## TASK STATEMENT
Print the stretch of the listing from the line that contains "You are a computer-use agent. The" through the end of the listing, reproducing each line exactly. Leave the pictures out.

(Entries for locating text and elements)
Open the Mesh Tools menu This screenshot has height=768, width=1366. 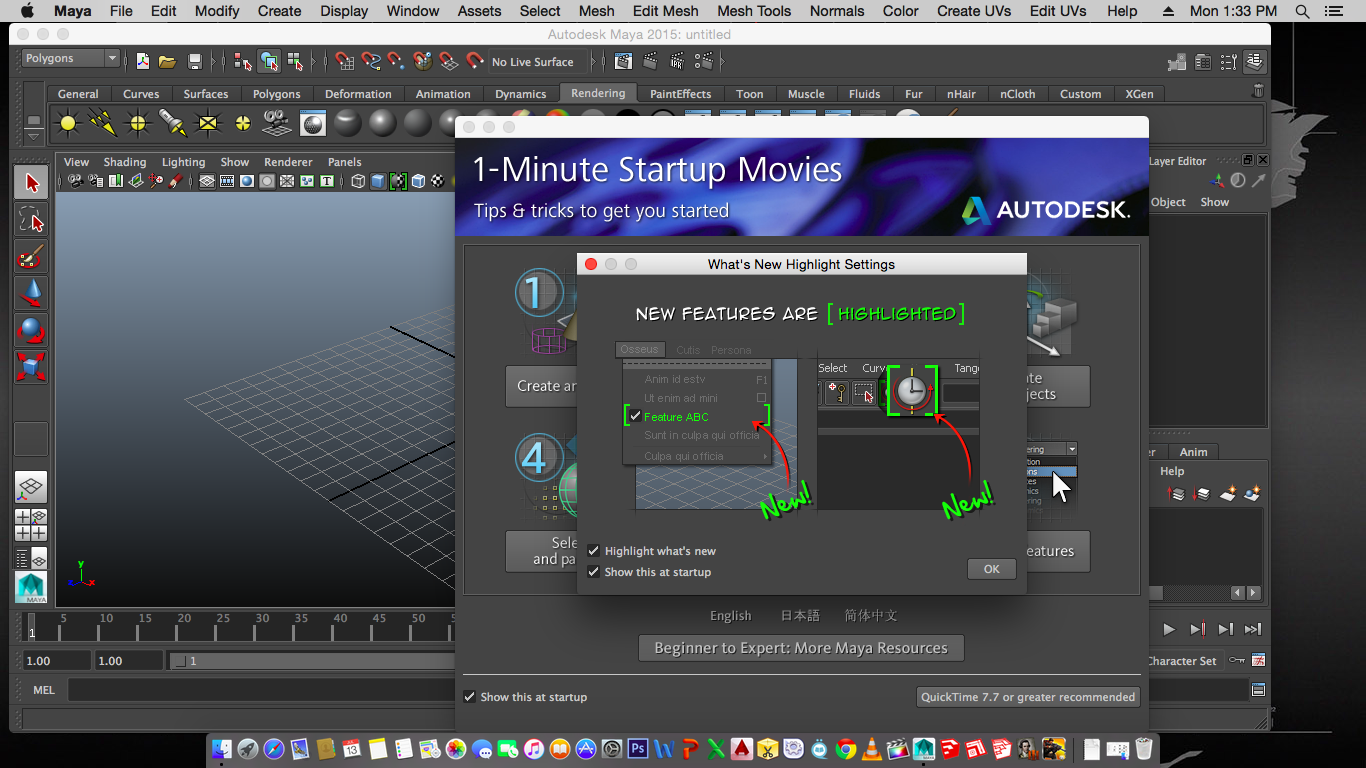click(753, 11)
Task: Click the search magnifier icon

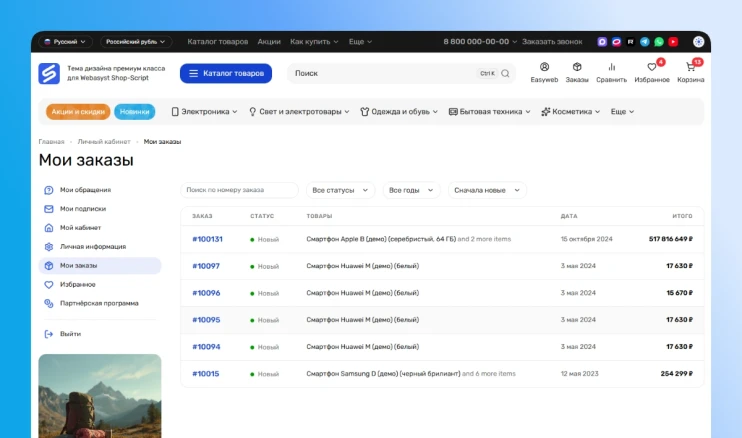Action: point(505,73)
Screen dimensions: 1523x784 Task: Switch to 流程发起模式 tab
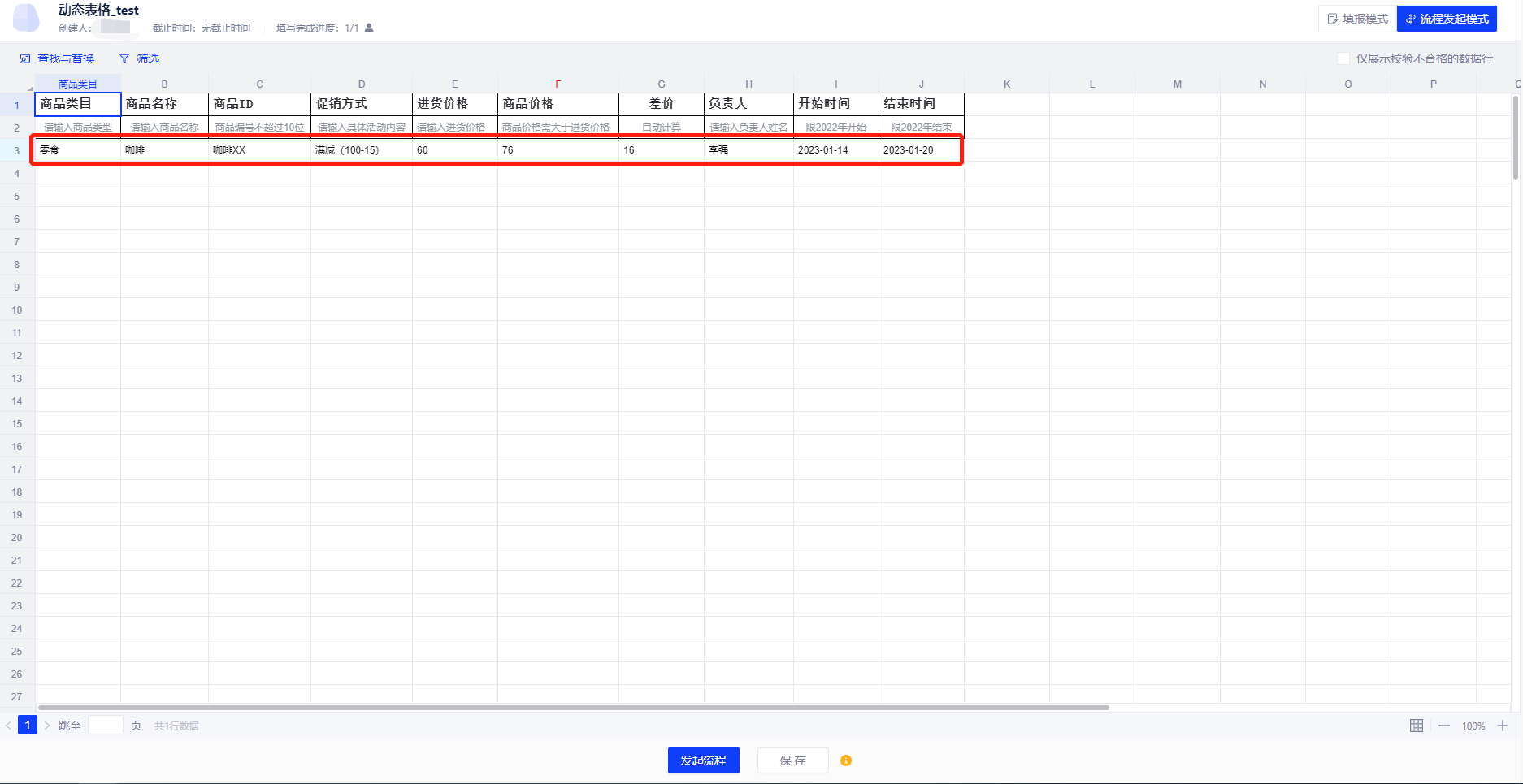click(x=1447, y=19)
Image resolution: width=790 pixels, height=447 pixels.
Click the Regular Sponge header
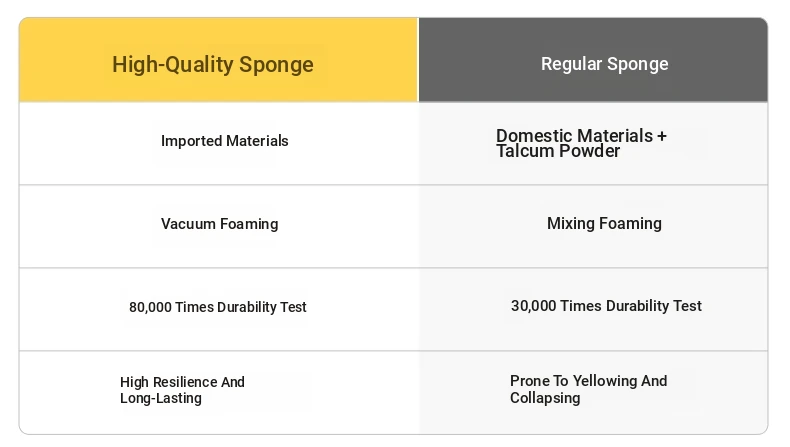[x=593, y=60]
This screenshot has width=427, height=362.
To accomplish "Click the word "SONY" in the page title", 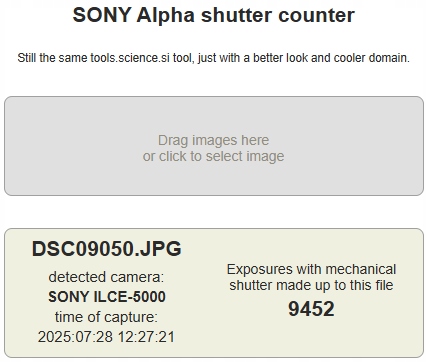I will (102, 15).
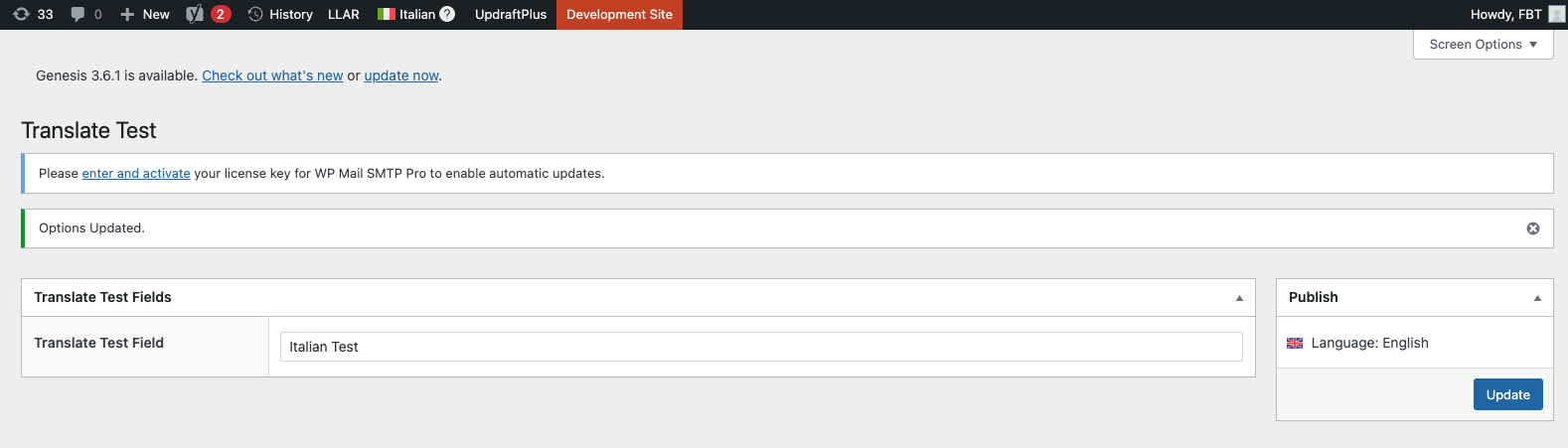Expand the Screen Options dropdown
Screen dimensions: 1568x448
pos(1483,45)
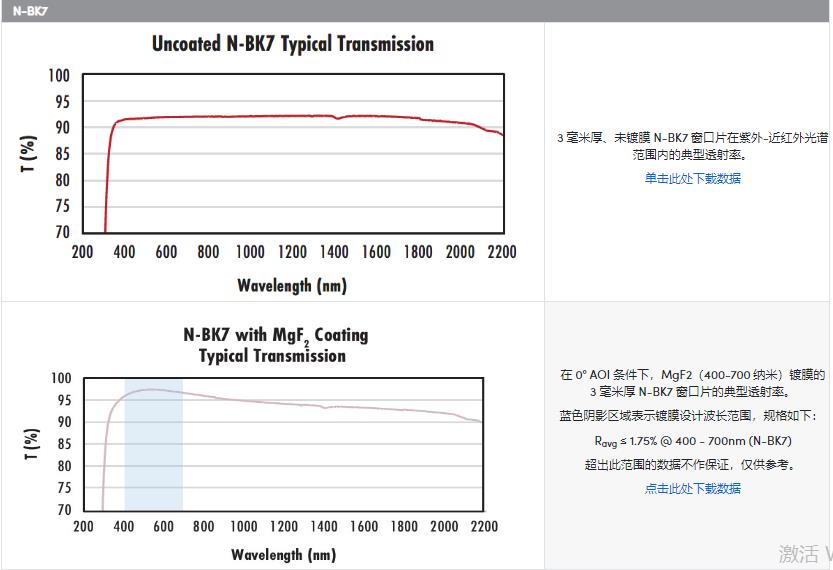
Task: Click Wavelength (nm) label under uncoated graph
Action: pos(292,286)
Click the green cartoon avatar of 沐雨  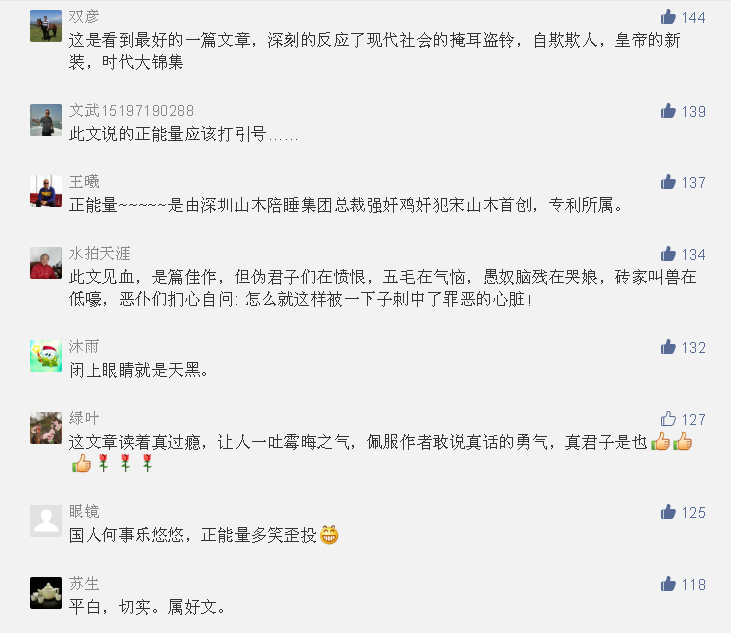[x=46, y=356]
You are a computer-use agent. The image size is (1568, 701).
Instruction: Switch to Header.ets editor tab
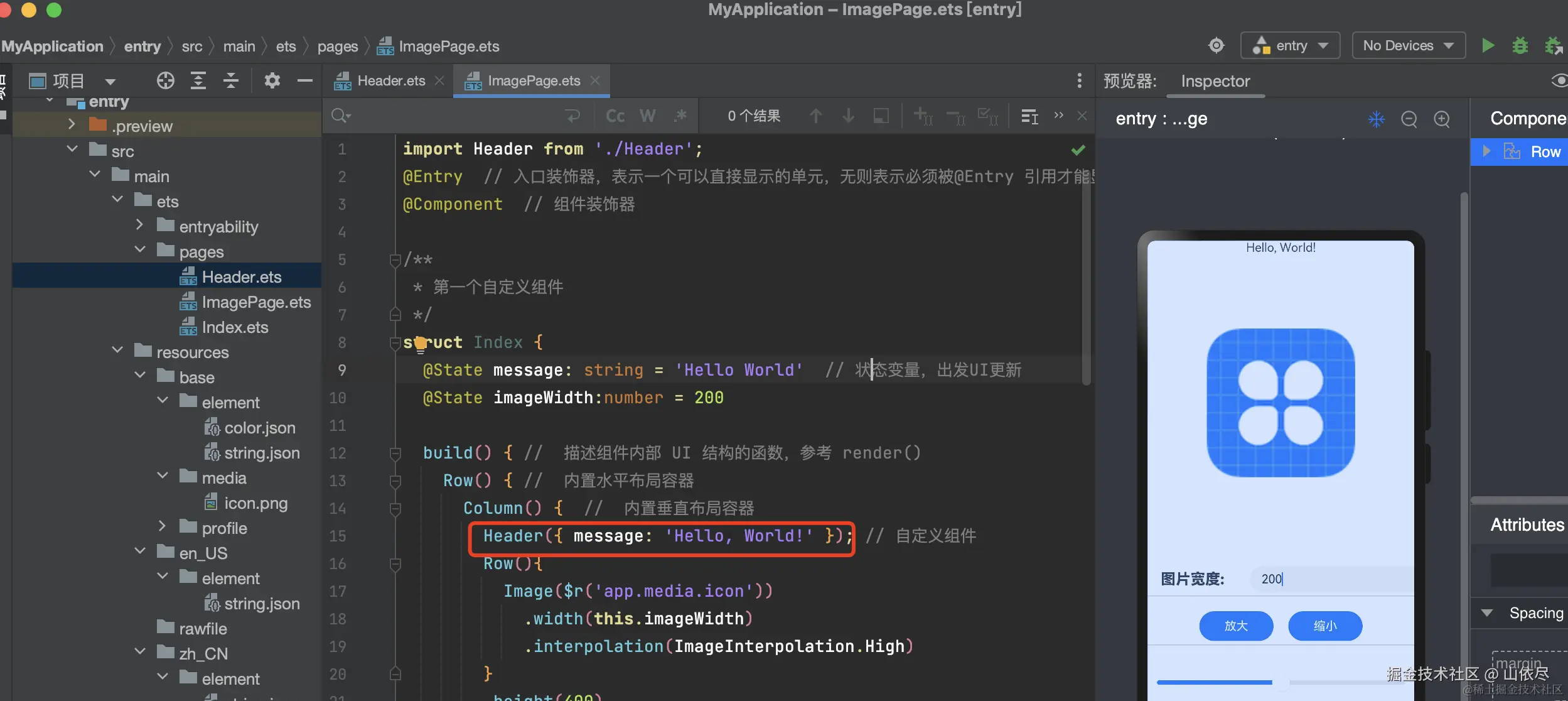click(390, 81)
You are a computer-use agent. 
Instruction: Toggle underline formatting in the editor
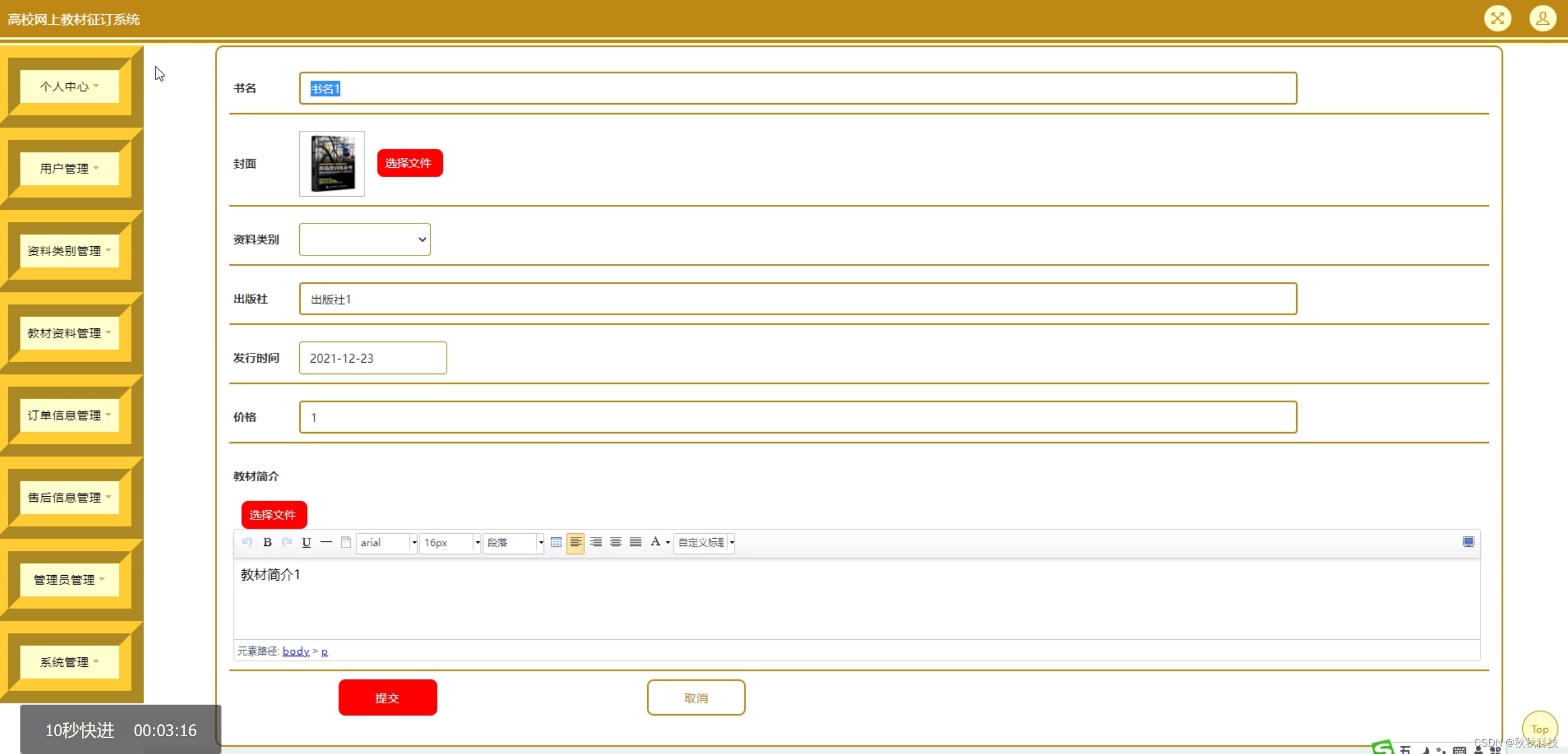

## RESULT FOR THIS TASK
You are a computer-use agent. The image size is (1568, 701).
Instruction: Switch to Header.ets editor tab
click(390, 81)
You are a computer-use agent. 
Instruction: Toggle underline formatting in the editor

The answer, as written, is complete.